No, no, he was poisoned by Beria! What do I know? An order came from Beria that Lakoba should report to him in Tbilisi.. Nestor Apollonovich usually went to Tbilisi with his wife, but on this occasion he refused to take her with him—apparently he understood that things were difficult there. He arrived in Tbilisi, and on the very first day he and Beria had a vicious row at the offices of the Georgian Central Committee. [According to historian Stanislav Lakoba, Beria presented Lakoba with a plan to resettle peasants from Western Georgia in Abkhazia, which Lakoba refused to implement—SDS] Lakoba returned to his hotel room. After a while the telephone rang. It was Beria’s wife Nina, or perhaps Beria’s mother. “Why are you and Lavrenti quarreling, Nestor? You are friends, after all. Come to our place, we’ll dine together.” So she persuaded Lakoba to come. I’m sure she knew nothing of Beria’s intention. When they met, Beria handed his “friend” a glass of poisoned wine. After the meal Beria and Lakoba went to the theater, where Lakoba felt unwell, stood up, and headed for the exit. On the street he told his chauffeur in Abkhaz: “They’ve killed me!” He repeated these words a number of times, evidently already feeling the effect of the poison. Hardly had he reached his hotel room when he lay down and died. Some time—half an hour or an hour—later Beria turned up at the hotel...

I was a little boy at the time and vaguely remember how it was declared that Lakoba had died of a heart attack or something of the sort. His body was brought to Abkhazia, but Lakoba’s wife was a very courageous woman: knowing of the difficult relations between her husband and Beria, she called in her physician, who determined that Lakoba had been poisoned. Then she asked the physician to go to Moscow and inform [the Kremlin] of the cause of Lakoba’s death. The physician set off, but on the way he was intercepted and taken to Sochi. After that all trace of him is lost. Evidently he was either shot right away or jailed.

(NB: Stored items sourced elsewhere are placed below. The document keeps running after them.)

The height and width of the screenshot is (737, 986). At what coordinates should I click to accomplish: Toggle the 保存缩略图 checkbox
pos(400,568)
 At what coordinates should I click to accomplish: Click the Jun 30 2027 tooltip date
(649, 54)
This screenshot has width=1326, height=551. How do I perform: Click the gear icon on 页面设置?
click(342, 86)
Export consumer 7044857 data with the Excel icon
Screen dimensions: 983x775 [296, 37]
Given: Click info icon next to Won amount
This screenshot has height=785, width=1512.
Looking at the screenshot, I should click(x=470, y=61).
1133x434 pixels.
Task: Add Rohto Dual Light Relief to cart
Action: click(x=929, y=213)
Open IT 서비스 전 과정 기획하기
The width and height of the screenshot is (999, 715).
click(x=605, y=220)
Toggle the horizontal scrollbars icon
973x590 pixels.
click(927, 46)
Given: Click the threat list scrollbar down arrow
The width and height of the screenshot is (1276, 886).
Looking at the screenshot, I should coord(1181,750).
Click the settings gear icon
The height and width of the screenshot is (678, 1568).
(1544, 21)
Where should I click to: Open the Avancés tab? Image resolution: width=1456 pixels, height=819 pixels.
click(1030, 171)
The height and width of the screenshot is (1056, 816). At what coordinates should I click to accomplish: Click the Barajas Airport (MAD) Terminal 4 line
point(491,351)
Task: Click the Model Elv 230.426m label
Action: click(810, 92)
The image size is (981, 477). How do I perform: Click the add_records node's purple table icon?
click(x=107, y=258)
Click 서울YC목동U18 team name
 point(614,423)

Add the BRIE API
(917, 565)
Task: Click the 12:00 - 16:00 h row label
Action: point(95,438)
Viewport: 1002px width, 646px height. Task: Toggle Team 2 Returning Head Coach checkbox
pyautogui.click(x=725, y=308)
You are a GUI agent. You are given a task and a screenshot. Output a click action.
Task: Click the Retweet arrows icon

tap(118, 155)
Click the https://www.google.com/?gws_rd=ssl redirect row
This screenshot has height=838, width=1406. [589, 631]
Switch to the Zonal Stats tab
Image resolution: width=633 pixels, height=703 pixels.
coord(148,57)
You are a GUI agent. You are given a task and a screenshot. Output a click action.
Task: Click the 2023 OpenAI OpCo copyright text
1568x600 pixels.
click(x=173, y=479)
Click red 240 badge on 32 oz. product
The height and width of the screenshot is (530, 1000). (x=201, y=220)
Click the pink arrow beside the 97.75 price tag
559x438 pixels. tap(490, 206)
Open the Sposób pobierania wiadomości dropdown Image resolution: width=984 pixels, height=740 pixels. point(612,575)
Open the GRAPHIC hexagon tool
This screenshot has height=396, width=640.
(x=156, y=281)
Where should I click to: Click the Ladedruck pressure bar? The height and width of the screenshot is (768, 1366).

After that there began in Abkhazia [show] trials like those taking place in Moscow. It was Beria’s intention that Lakoba’s chief accusor should be his own wife. The chief accusation against him was that he had been a Turkish spy. [Lakoba’s wife was of Turkish origin—SDS] But Lakoba’s wife, despite every kind of torture, would not betray her husband, so she never appeared in court. She went insane from the tortures and died in jail.

They had a son. He was immediately arrested. When the war began, he wrote Beria a letter: “Uncle Lavrenti, let me out of jail and I’ll go to the front.” Beria is said to have responded: “What? Is he still alive?”—and gave the order for him to be shot.1

In light of some of the circumstances surrounding Lakoba’s death, it seems quite possible that his murder was Beria’s “personal initiative,” taken without Stalin’s knowledge or consent. Beria was not merely an obedient executor of orders from “the boss”: he had a long history of sadistic behavior on his own account.

Lakoba received a state funeral with all honors; then shortly afterward he was declared an “enemy of the people.” This set in motion a purge that in the course of 1937 and 1938—the height of the Great Terror in the Soviet Union as a whole—decimated the ranks of Abkhazia’s political, managerial, cultural and academic elite.